START Material supplied
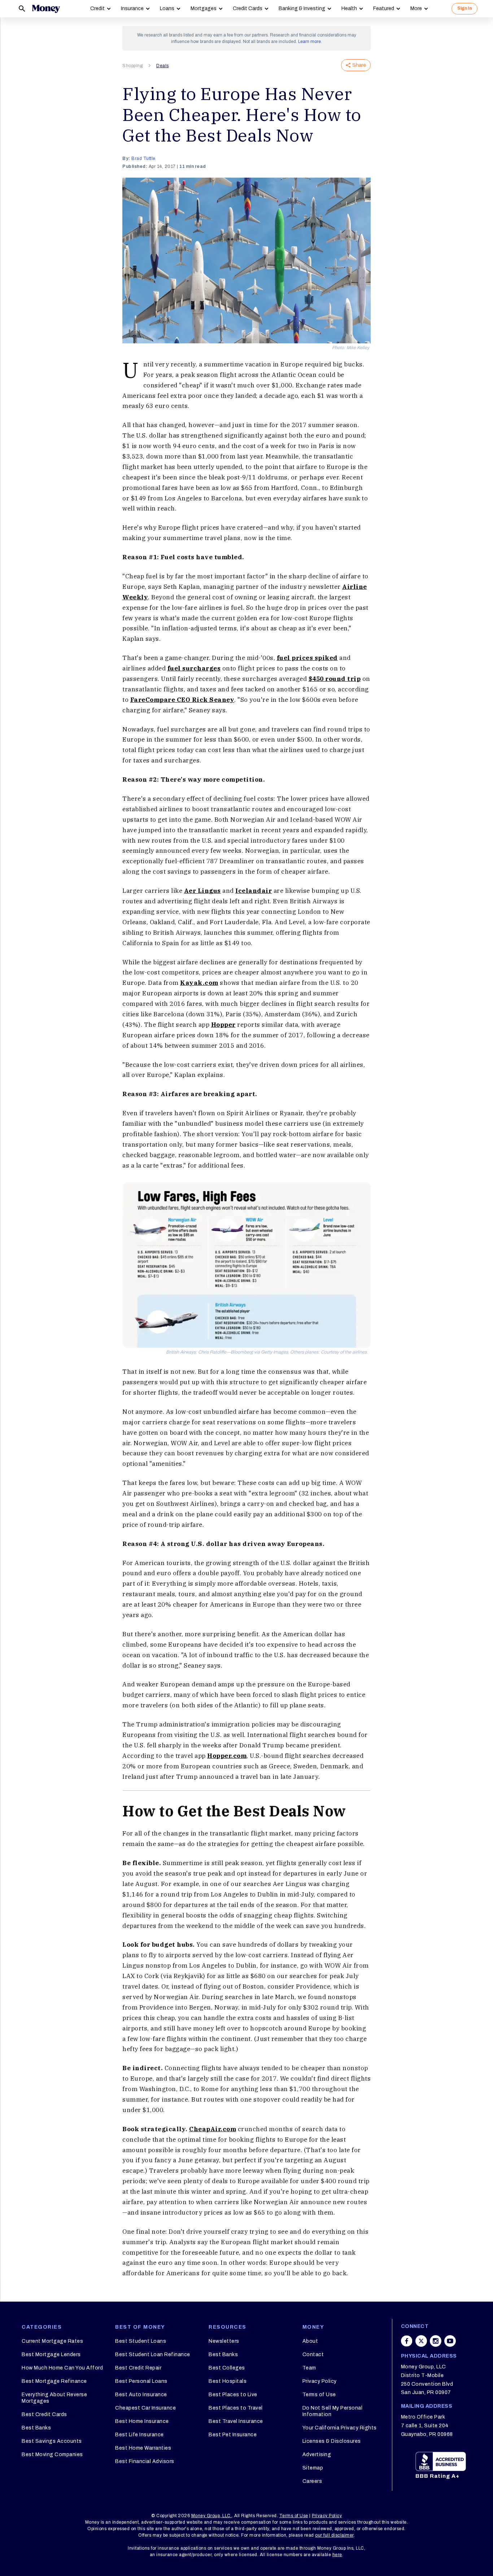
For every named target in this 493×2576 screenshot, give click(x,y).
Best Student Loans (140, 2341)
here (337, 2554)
END Material supplied
START Material supplied
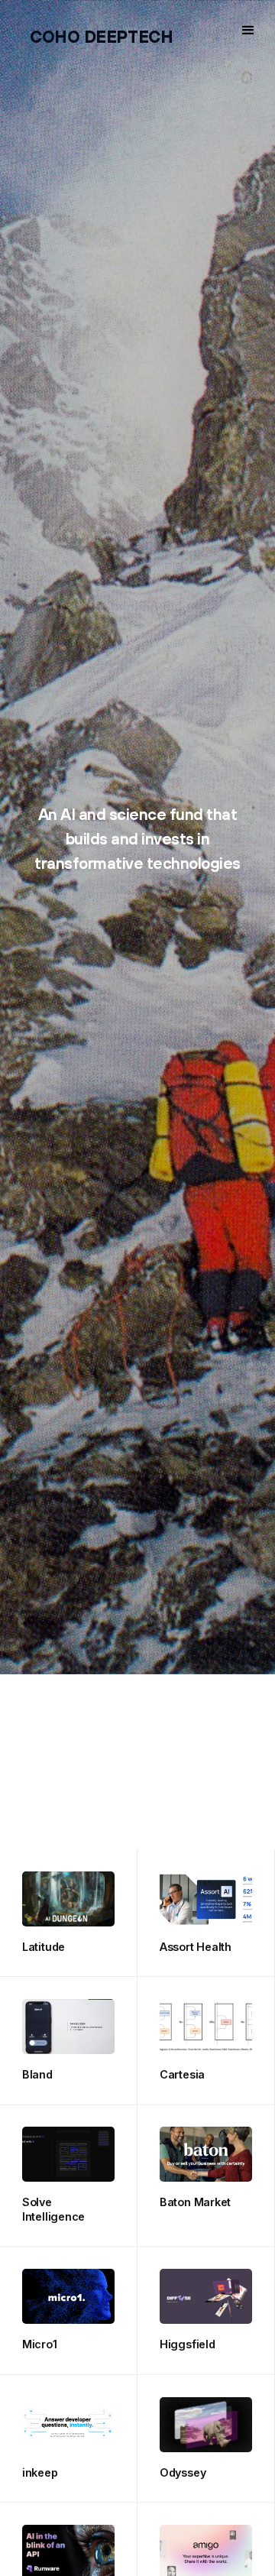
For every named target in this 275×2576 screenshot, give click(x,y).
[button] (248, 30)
END Material supplied
START Material supplied
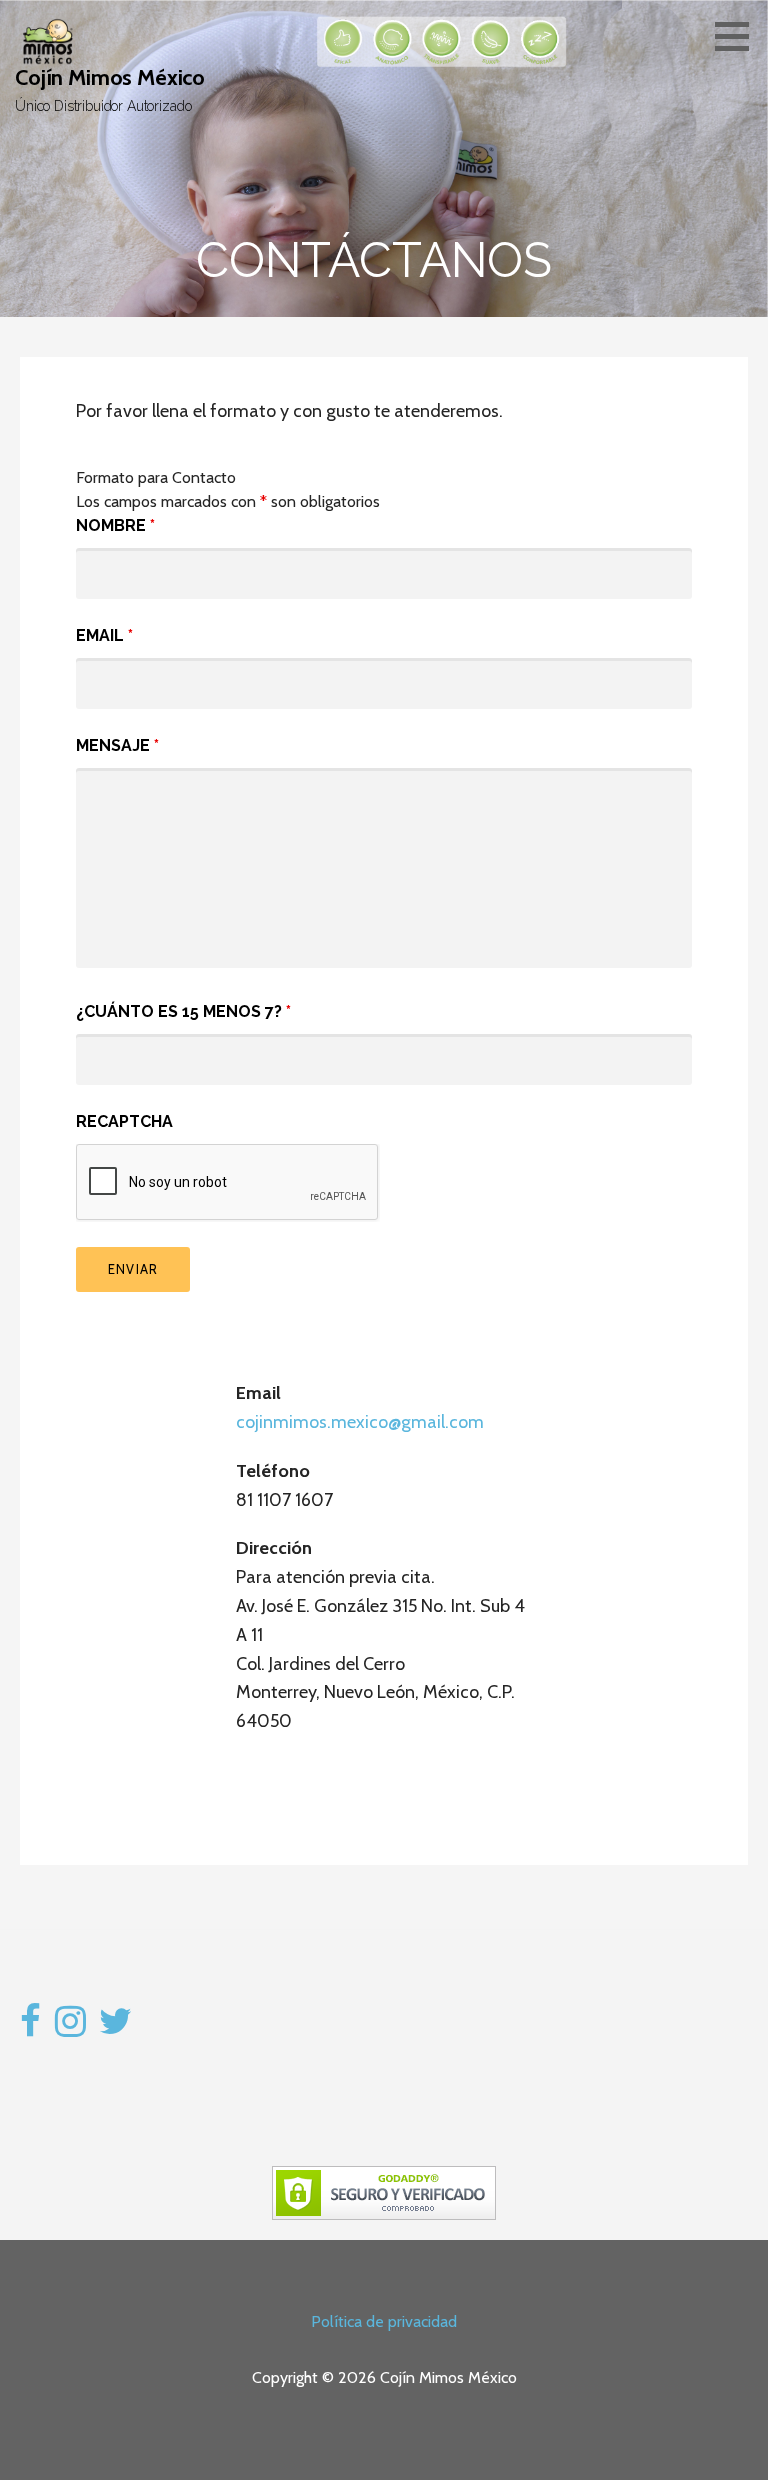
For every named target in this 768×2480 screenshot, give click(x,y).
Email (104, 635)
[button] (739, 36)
END Material supplied
* Instructions for the task:
Provide the number of lines holding the word "every" within the material, without any other text.

* Exercise response:
3